===== Dataset content
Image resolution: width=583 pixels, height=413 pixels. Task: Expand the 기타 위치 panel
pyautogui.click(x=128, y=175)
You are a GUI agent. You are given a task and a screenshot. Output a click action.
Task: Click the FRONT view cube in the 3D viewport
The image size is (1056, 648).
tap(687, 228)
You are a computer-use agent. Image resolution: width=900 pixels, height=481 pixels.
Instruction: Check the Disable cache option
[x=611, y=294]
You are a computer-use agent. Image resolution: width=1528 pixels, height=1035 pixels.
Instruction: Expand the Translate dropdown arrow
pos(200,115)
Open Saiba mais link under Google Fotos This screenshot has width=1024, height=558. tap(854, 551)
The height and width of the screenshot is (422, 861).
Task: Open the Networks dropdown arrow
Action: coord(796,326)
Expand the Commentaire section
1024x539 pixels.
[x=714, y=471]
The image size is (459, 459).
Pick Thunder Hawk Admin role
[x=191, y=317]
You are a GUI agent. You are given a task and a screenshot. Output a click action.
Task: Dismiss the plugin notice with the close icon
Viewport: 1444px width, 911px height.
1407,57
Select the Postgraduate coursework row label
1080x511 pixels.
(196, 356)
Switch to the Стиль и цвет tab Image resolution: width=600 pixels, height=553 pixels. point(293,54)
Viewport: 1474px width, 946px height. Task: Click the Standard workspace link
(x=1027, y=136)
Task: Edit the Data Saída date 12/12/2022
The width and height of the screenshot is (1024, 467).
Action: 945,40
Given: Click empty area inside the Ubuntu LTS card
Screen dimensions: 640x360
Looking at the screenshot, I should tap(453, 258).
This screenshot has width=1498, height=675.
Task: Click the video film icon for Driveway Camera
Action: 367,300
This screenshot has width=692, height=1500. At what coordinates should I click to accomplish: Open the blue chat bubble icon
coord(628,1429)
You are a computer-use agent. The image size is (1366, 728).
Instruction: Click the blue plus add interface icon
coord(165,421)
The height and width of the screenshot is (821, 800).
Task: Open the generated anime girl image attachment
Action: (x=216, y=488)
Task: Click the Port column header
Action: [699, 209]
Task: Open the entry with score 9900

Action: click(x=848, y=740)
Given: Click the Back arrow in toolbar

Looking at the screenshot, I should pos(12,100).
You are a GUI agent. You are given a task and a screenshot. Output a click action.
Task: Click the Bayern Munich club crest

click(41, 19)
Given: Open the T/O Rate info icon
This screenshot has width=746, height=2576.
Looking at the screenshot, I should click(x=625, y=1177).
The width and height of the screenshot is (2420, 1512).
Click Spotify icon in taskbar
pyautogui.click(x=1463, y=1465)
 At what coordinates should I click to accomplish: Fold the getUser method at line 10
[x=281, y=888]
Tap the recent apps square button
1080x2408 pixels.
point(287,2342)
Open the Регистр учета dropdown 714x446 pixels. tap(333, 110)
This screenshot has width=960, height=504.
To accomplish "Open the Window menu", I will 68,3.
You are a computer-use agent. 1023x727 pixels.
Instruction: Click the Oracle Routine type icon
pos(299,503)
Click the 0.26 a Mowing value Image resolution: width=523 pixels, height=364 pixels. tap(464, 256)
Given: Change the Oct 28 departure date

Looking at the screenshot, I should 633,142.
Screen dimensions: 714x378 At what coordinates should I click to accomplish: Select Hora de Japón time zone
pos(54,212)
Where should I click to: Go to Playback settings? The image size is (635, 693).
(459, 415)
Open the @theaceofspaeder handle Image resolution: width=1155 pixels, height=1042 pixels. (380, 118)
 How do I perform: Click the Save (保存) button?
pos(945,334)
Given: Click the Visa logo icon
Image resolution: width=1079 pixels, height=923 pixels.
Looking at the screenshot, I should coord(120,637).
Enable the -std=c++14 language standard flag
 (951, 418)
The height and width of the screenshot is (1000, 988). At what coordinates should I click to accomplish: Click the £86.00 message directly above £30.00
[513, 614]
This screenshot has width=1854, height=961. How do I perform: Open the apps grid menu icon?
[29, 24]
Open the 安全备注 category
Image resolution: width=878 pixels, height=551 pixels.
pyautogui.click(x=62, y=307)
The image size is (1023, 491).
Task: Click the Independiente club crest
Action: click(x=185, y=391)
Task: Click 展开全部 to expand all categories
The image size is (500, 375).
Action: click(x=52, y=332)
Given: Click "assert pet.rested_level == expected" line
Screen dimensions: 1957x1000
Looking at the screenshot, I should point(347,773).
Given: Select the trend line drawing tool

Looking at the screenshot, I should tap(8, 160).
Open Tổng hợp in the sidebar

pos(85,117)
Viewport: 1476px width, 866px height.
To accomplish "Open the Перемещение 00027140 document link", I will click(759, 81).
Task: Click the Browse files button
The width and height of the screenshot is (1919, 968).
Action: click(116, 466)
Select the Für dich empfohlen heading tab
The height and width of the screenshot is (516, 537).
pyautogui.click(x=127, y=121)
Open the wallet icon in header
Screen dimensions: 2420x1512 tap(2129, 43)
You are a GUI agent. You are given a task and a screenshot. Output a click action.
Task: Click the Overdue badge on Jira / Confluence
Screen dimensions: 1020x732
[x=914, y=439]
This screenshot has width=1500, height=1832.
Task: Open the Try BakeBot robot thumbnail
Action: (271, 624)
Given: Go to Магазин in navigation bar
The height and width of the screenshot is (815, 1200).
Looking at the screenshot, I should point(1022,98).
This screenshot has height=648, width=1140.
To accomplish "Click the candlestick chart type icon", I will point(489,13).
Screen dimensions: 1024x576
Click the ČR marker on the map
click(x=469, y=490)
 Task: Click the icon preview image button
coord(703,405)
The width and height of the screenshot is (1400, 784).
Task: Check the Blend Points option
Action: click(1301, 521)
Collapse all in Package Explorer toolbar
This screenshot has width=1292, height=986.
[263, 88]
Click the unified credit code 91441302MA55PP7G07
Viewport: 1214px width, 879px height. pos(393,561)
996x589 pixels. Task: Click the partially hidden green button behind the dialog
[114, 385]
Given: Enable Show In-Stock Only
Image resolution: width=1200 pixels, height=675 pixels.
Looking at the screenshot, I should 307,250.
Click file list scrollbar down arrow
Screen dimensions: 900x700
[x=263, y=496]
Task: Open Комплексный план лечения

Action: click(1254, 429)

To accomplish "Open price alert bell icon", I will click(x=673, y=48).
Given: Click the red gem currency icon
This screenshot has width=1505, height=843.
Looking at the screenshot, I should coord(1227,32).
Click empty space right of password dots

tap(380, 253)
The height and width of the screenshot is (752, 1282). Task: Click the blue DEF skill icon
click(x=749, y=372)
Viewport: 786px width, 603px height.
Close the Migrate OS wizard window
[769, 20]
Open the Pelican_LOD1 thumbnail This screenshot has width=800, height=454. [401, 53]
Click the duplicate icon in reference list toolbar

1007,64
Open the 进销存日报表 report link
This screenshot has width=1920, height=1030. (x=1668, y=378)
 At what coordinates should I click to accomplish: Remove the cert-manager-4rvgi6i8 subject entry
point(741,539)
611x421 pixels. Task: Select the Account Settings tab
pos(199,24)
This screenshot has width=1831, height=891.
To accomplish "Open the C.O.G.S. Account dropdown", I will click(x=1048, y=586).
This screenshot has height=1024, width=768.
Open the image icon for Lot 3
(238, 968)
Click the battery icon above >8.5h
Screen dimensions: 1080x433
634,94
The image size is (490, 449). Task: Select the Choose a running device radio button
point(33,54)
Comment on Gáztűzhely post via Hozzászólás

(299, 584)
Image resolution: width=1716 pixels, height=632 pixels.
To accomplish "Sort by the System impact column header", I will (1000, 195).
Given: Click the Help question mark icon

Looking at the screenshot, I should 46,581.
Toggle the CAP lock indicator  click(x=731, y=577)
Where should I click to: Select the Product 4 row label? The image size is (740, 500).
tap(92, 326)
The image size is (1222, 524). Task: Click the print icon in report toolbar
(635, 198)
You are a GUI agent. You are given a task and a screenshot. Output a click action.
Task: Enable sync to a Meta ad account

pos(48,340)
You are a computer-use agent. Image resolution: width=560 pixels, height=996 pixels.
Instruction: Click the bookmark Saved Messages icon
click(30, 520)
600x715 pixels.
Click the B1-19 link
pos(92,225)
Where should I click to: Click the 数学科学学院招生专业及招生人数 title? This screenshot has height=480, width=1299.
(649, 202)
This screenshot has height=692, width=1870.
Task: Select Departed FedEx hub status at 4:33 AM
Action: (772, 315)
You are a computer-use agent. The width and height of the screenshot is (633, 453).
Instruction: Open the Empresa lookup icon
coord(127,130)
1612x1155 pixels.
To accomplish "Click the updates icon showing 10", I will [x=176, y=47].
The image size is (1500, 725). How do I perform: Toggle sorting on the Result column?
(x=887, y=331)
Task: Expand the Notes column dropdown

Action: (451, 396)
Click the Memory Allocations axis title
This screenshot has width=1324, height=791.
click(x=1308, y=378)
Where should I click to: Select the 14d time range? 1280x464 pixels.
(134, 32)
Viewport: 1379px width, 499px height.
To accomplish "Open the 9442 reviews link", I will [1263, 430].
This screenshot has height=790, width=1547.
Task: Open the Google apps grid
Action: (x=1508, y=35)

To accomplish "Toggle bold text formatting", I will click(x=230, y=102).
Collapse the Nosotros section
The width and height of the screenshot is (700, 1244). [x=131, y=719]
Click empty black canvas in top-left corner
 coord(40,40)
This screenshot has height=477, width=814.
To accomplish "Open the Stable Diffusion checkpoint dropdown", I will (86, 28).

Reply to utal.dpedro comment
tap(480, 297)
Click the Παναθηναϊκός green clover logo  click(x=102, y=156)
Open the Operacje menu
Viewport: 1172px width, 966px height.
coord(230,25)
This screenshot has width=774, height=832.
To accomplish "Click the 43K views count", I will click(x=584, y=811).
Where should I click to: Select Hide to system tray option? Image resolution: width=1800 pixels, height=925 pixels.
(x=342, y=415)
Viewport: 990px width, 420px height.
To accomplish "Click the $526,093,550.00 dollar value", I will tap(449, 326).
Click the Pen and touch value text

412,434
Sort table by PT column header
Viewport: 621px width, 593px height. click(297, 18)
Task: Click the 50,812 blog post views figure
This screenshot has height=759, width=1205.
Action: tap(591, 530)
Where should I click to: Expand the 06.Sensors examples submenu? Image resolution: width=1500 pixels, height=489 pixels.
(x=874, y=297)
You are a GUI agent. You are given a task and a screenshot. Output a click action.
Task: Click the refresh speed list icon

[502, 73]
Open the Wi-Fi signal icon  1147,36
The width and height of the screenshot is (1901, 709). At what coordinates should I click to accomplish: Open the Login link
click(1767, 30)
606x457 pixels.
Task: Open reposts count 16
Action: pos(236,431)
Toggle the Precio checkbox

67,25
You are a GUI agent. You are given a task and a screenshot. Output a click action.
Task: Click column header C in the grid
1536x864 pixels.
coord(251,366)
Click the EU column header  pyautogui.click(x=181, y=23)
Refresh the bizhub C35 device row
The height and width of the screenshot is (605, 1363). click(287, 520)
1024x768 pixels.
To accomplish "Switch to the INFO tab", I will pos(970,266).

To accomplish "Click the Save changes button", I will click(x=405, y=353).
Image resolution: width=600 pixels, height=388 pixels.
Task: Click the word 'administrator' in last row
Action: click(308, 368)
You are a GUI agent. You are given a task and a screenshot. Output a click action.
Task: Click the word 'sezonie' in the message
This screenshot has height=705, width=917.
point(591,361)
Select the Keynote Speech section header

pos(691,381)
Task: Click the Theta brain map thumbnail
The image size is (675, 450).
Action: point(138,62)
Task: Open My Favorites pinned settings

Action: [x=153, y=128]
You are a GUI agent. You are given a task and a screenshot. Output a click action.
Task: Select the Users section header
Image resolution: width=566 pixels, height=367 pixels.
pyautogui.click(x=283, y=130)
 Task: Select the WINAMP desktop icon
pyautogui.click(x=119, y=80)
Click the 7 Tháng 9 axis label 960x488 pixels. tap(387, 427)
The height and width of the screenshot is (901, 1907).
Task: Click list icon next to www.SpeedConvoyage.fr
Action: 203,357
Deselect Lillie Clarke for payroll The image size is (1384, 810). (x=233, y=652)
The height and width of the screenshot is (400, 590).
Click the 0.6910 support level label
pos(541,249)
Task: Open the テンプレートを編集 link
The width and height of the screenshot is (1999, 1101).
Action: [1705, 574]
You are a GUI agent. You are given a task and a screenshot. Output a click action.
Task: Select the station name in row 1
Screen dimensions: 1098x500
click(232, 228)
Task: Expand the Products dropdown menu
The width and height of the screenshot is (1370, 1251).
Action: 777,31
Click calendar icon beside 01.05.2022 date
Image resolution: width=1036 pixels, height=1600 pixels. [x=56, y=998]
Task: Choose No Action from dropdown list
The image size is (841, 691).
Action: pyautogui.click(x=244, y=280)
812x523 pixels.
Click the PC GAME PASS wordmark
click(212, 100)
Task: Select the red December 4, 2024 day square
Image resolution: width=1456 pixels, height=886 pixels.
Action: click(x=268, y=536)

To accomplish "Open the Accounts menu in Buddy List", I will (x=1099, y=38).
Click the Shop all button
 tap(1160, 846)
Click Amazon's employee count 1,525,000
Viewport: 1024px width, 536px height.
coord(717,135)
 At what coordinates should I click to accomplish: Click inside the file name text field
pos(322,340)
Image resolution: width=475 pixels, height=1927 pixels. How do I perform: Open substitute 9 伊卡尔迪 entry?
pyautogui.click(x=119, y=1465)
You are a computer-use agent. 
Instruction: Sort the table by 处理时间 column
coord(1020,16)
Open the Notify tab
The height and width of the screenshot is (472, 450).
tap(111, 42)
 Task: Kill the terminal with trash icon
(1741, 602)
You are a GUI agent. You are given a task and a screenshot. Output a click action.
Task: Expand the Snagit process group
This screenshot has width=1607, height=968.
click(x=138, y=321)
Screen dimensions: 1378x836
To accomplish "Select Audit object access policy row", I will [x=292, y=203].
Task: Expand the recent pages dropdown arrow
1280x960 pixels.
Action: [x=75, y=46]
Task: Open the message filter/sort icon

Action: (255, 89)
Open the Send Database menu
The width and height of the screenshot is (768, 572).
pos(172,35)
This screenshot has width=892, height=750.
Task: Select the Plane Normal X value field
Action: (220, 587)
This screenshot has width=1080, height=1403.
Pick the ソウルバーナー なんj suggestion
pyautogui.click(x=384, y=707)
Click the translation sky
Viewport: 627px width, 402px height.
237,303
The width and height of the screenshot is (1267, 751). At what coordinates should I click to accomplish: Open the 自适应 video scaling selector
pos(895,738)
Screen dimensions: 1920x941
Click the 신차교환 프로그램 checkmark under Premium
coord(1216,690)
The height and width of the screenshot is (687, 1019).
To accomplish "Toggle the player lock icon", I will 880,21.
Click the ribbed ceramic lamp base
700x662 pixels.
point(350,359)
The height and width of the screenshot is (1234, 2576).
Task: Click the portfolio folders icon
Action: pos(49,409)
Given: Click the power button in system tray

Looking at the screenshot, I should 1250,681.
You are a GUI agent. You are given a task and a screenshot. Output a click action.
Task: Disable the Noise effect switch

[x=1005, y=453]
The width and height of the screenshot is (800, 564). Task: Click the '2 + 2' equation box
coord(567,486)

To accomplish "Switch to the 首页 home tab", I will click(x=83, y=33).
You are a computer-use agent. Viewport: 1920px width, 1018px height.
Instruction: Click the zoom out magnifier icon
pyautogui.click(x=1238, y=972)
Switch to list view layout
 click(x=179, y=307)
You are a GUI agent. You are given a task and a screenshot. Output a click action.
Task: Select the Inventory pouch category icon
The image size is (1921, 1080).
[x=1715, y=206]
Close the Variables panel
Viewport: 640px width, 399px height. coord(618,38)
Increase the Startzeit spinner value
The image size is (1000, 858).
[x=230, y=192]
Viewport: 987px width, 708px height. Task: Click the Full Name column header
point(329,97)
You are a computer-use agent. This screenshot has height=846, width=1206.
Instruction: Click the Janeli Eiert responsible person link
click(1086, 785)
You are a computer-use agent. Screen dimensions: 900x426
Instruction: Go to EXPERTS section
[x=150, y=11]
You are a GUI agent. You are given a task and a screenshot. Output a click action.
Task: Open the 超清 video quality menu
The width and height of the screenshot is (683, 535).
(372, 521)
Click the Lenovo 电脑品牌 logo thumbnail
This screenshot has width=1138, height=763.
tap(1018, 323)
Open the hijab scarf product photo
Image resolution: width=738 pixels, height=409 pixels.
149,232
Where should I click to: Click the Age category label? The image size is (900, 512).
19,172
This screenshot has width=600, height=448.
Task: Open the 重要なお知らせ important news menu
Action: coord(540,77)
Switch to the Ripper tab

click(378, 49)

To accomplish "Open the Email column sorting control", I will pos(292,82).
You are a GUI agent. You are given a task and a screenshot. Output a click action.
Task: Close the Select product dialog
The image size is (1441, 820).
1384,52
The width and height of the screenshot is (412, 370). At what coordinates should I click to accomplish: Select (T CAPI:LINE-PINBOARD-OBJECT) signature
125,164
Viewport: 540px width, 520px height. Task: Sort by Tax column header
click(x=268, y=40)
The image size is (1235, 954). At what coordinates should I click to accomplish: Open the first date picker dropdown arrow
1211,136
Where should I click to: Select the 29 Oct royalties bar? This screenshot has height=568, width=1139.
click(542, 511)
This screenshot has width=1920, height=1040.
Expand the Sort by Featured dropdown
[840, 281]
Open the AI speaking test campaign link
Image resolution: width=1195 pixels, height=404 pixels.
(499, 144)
==========
[Task instructions]
Everything above from the line with "This screenshot has height=648, width=1140." to the line with "Click file list scrollbar down arrow", both included, must be repeated exactly, and nothing outside that range.

[Result of the exercise]
This screenshot has height=648, width=1140.
To accomplish "Click the candlestick chart type icon", I will point(489,13).
Screen dimensions: 1024x576
Click the ČR marker on the map
click(x=469, y=490)
 Task: Click the icon preview image button
coord(703,405)
The width and height of the screenshot is (1400, 784).
Task: Check the Blend Points option
Action: click(1301, 521)
Collapse all in Package Explorer toolbar
This screenshot has width=1292, height=986.
[263, 88]
Click the unified credit code 91441302MA55PP7G07
Viewport: 1214px width, 879px height. pos(393,561)
996x589 pixels. Task: Click the partially hidden green button behind the dialog
[114, 385]
Given: Enable Show In-Stock Only
Image resolution: width=1200 pixels, height=675 pixels.
Looking at the screenshot, I should 307,250.
Click file list scrollbar down arrow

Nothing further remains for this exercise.